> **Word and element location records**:
□ □ □

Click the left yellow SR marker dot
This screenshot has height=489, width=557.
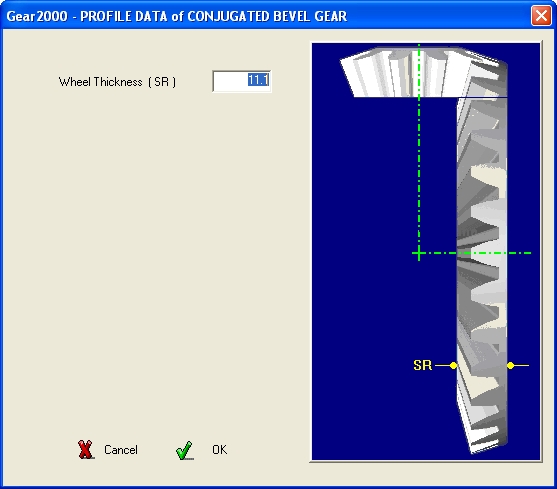[x=453, y=365]
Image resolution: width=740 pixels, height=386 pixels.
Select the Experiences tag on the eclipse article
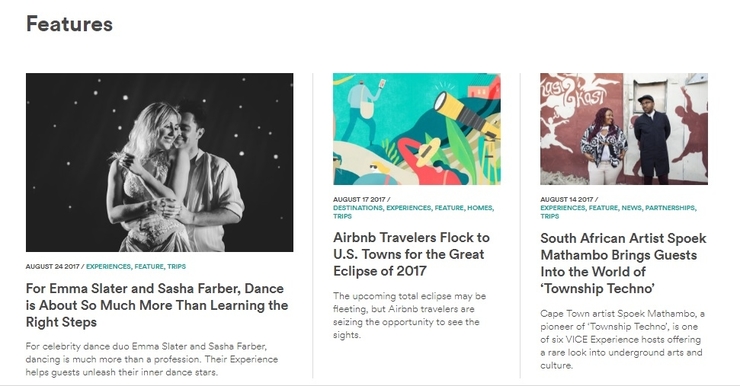point(409,208)
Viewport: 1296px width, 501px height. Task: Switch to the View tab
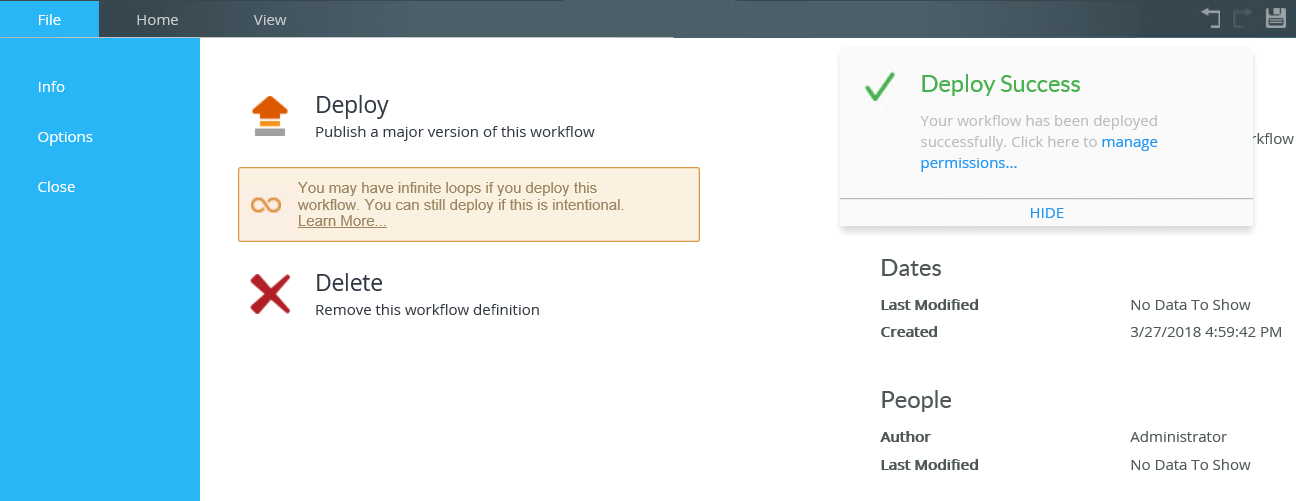tap(270, 19)
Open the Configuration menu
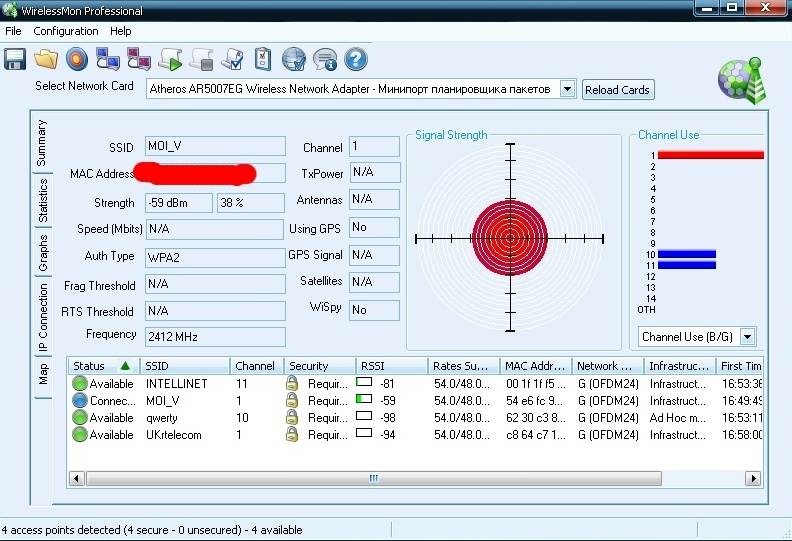 click(66, 31)
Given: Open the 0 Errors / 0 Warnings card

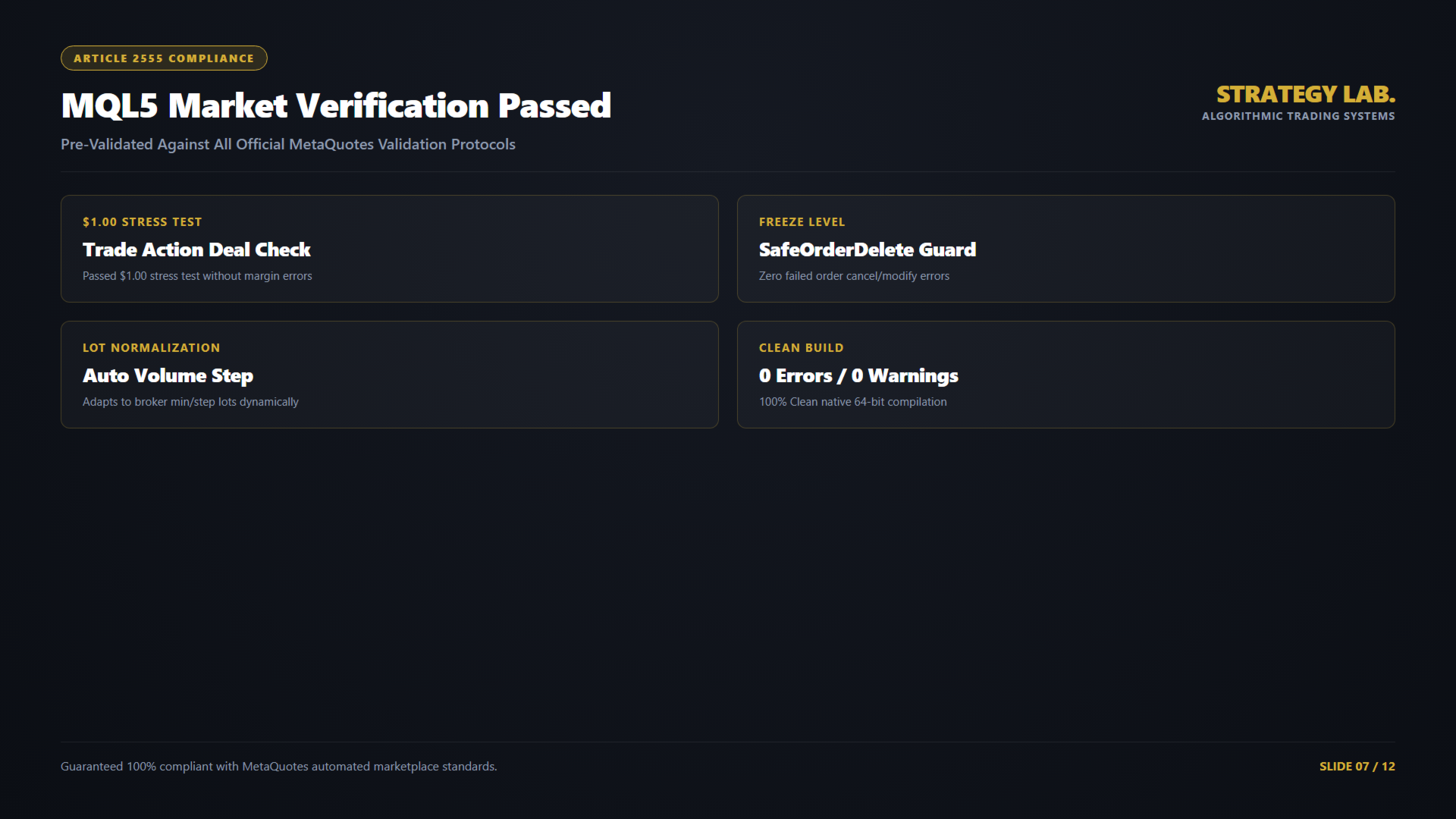Looking at the screenshot, I should 1065,375.
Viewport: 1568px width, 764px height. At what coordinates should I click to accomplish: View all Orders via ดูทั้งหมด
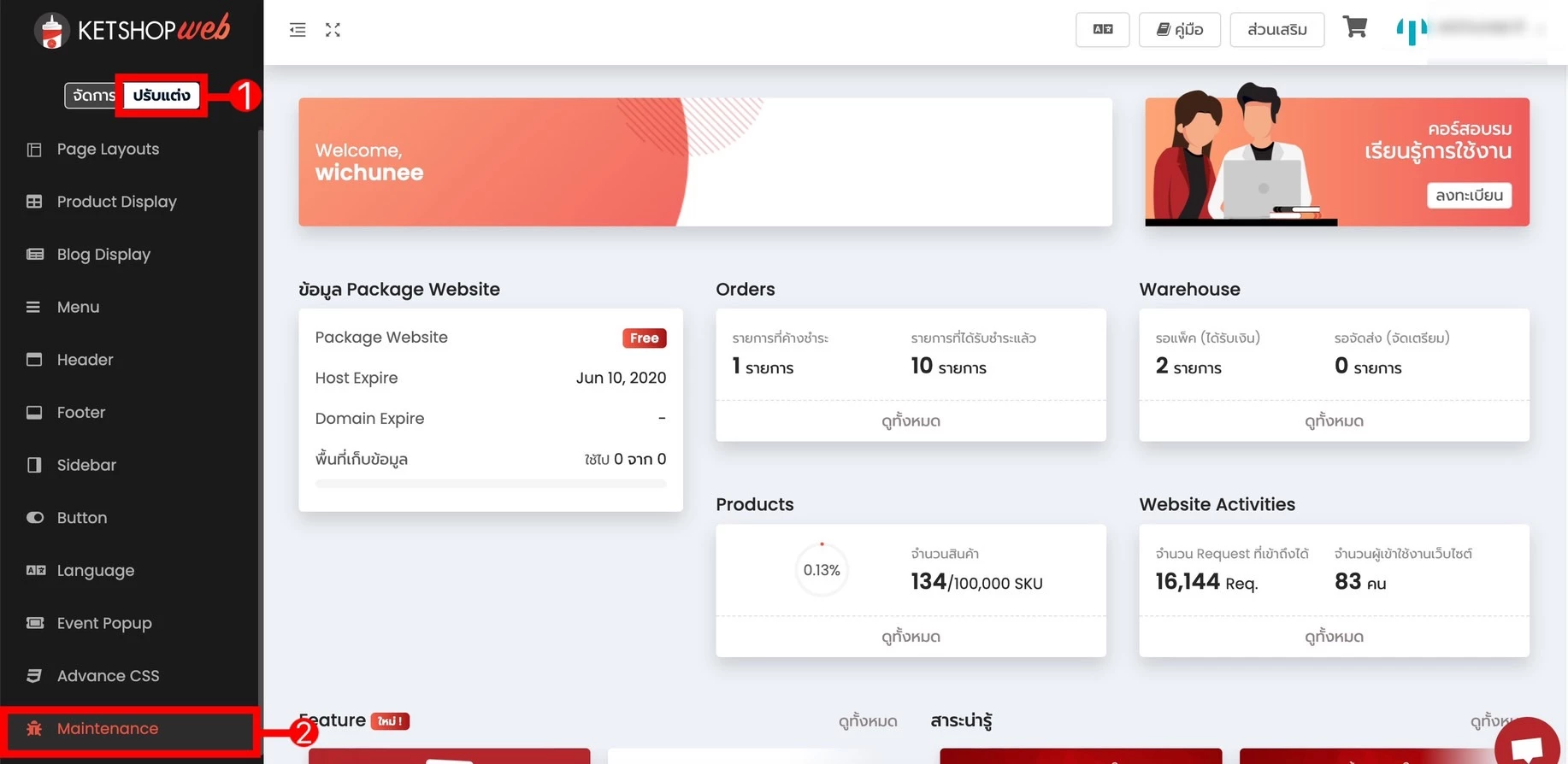911,421
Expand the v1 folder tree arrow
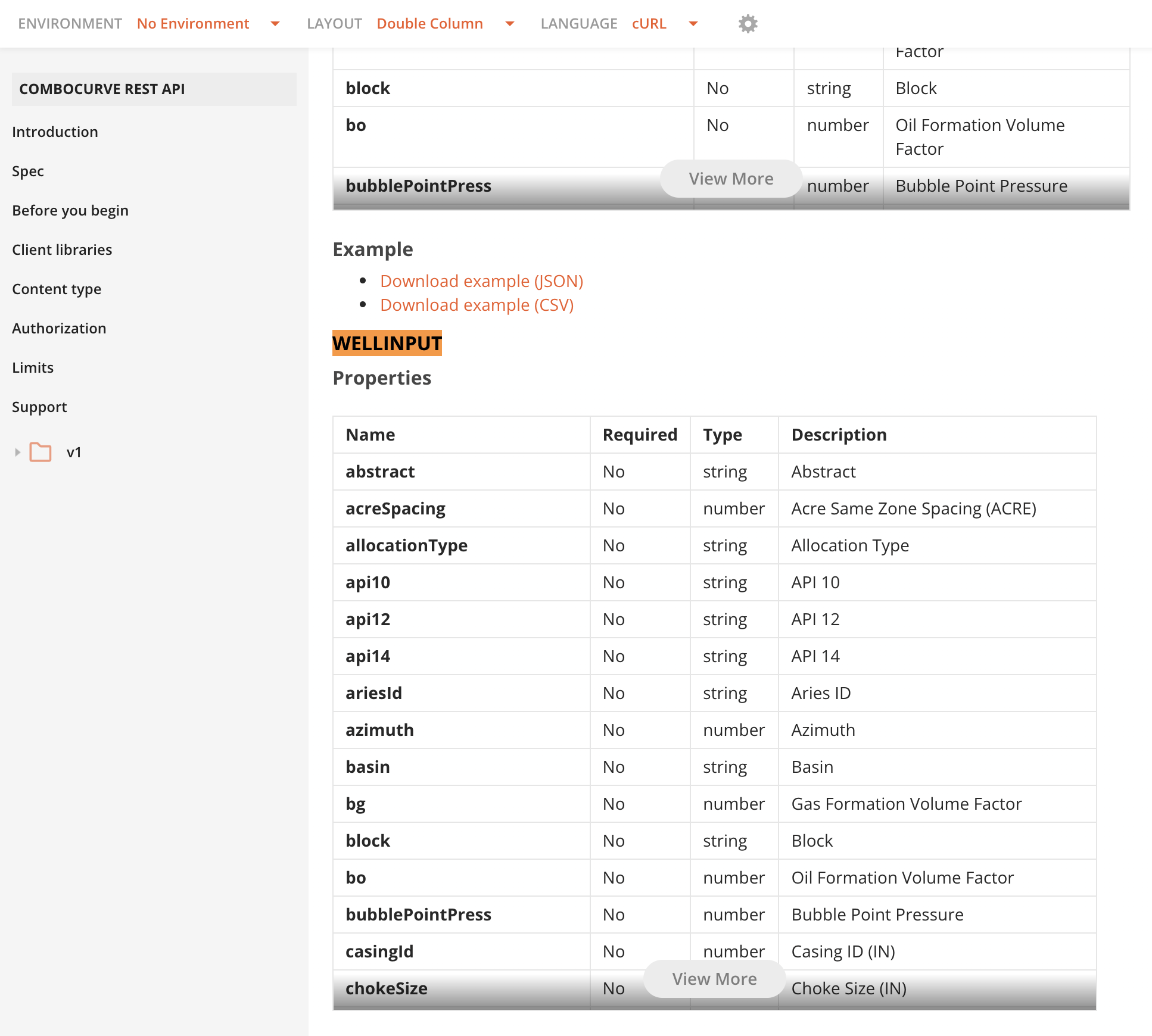This screenshot has width=1152, height=1036. click(x=17, y=453)
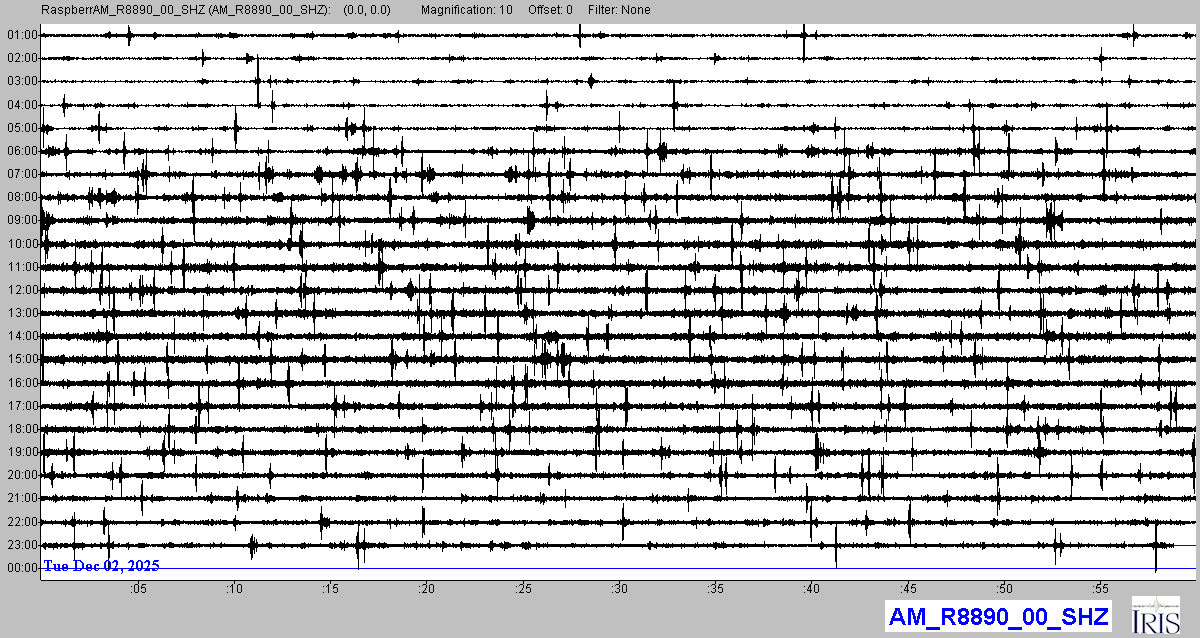Click the AM_R8890_00_SHZ station label
Viewport: 1200px width, 638px height.
(x=997, y=616)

□ □ □

Reproduce all of the material above word for word, leaving out the pictures.

> **Result for this exercise**:
Click the left yellow SR marker dot
This screenshot has height=489, width=557.
[x=453, y=365]
Image resolution: width=740 pixels, height=386 pixels.
Select the Experiences tag on the eclipse article
point(409,208)
Viewport: 1296px width, 501px height. Task: Switch to the View tab
tap(270, 19)
Open the Configuration menu
 click(66, 31)
Given: Open the 0 Errors / 0 Warnings card

Looking at the screenshot, I should 1065,375.
Viewport: 1568px width, 764px height. At what coordinates should I click to accomplish: View all Orders via ดูทั้งหมด
911,421
Expand the v1 folder tree arrow
This screenshot has width=1152, height=1036. click(x=17, y=453)
Click the AM_R8890_00_SHZ station label
Viewport: 1200px width, 638px height.
(x=997, y=616)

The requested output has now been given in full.